Días después del horripilante accidente, pasé por la zona donde el auto perdió el control y salió disparado de su carril. Era fácil deducir donde había ocurrido la tragedia: una porción de la isla en medio de la vía se encontraba absolutamente destrozada. La tierra estaba levantada, y los muñones de siete troncos eran los únicos vestigios de sus manzanos.
Pero algo más, a diez o quince metros del primer árbol derribado, llamó mi atención: un pequeño altar.
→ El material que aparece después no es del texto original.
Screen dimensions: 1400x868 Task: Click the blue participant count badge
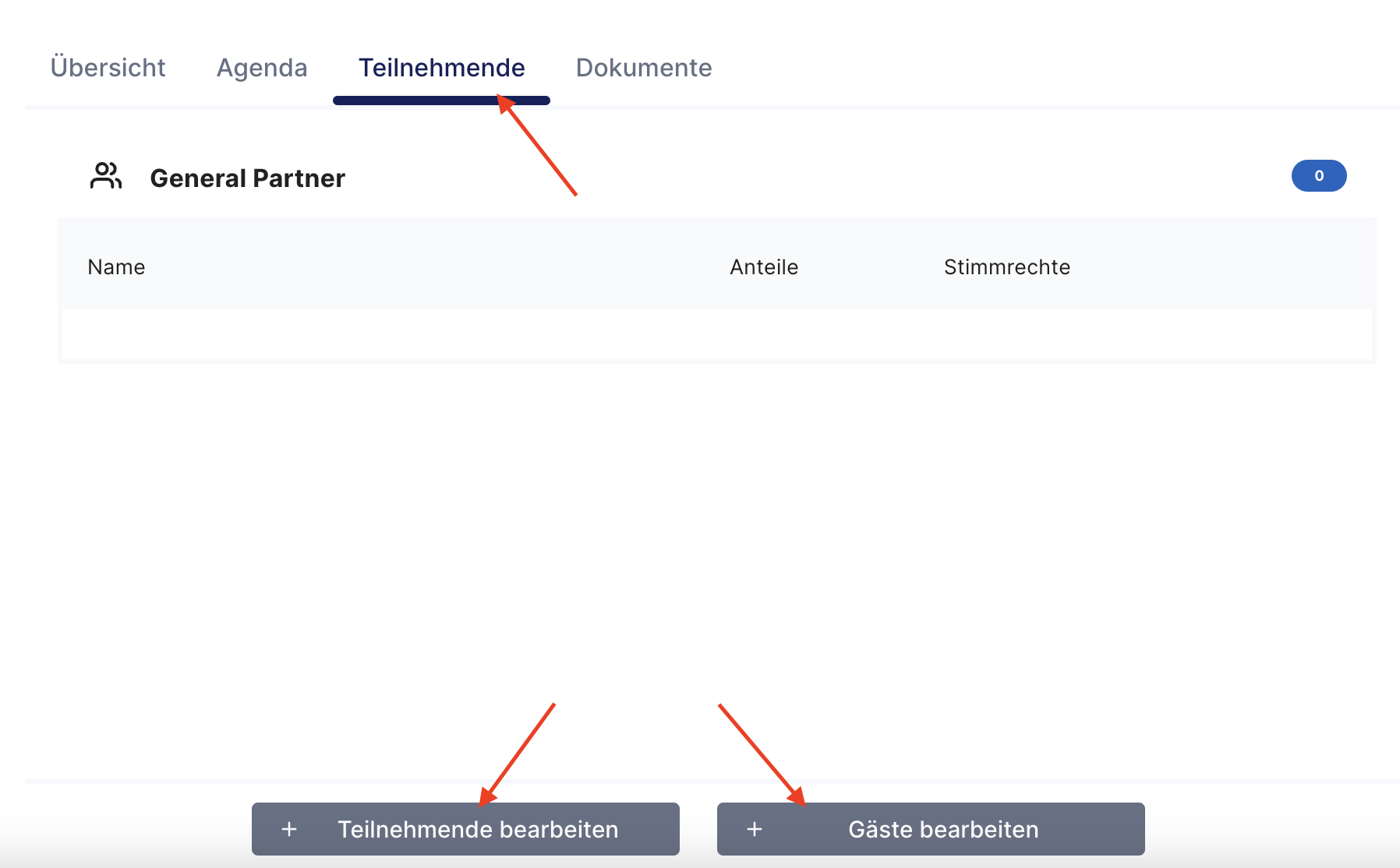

Dispuesto sobre el sucio mantel, arrojado por Doña Vicenta a la basura, y posteriormente rescatado por el señor Vicente, había un montículo de vísceras y cortes despreciados de carne, coronado por la cera de velas derretidas y figuras de santería.
Los mismos órganos y sobras que en múltiples ocasiones, incluyendo nuestro último encuentro, Vicente me había solicitado.
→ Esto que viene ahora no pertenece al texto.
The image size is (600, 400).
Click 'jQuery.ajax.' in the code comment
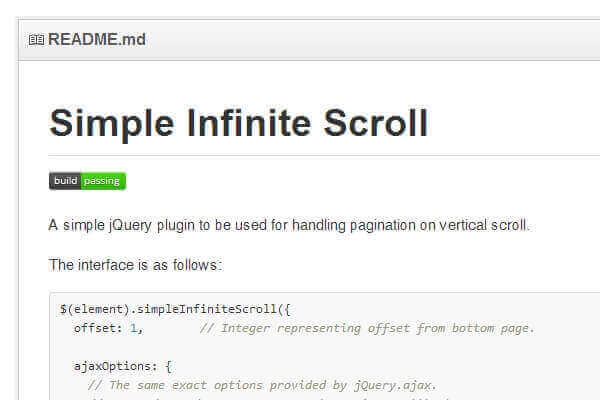[x=397, y=385]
Un mal presentimiento se manifestó en mi estómago. Alcé la mirada, y las ví en el asfalto: las marcas inequívocas de cauchos quemados, provenientes de un carro perdiendo el control.
Y entendí, sin espacio para dudas, que la llanta había estallado justo al lado de este altar. Y que mi amigo había construído la tragedia a través de aquel amuleto.
No quería creerlo. ¿Pudo esta persona, por quien tanta afinidad había sentido, haberme engañado así? ¿Haber sido capaz de involucrar mis buenas intenciones para este tétrico, desalmado designio?
Así fué como mi comunidad perdió su lustre ante mis ojos. La pérdida tan sólo se agravó con mi conocimiento de que yo era parte de ese vecindario. Que había sido instrumento de su más terrible ocurrencia.
Con el tiempo, la isla de árboles de los manzanos se tornó árida. Creo que nadie quiso atenderla o tocarla, después de todo lo sucedido en sus tierras. Nada volvió a crecer en ella, y sólo los troncos, ahora sin hojas, permanecen ahí.
Y por meses sólo quedó el altar, junto a las vísceras que había otorgado a aquella familia. Hasta que los buitres, las ratas y las alimañas escondidas en los rincones de nuestros lujos, tajo a tajo engulleron los favores que, con tanto cariño, le había obsequiado a Vicente.